▸ **Exercise prompt**:
Collect every line of the entries that contains the string "width", treating uppercase and lowercase as different.

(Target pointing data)
===============

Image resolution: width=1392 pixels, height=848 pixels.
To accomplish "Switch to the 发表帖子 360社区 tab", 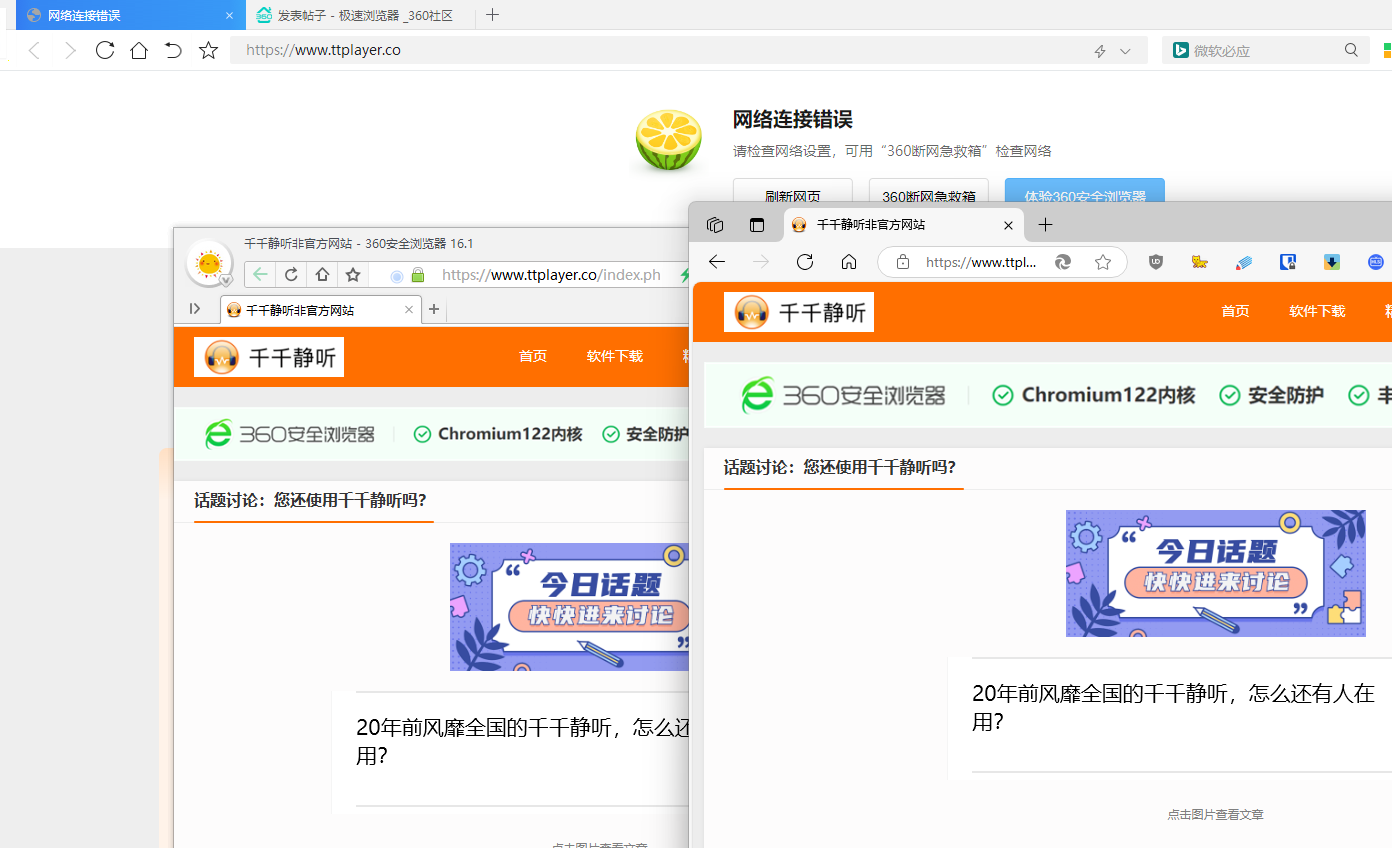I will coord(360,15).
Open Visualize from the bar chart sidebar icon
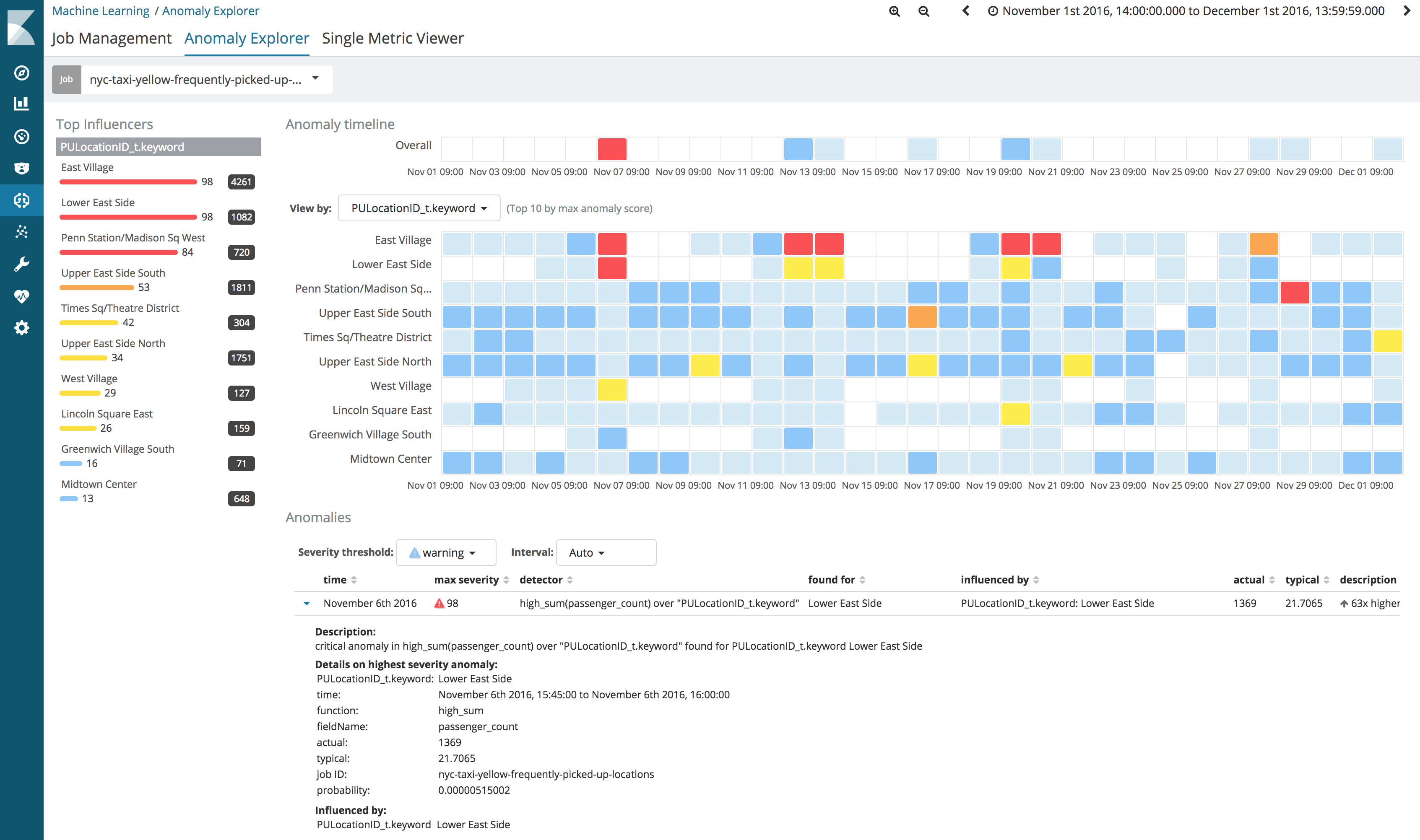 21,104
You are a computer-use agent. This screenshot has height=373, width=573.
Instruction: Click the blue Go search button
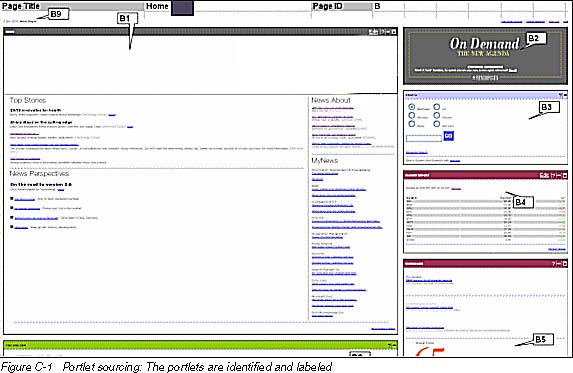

===============

▸ **Exercise response**:
Image resolution: width=1392 pixels, height=848 pixels.
You are a computer-use agent. This screenshot has height=373, width=573.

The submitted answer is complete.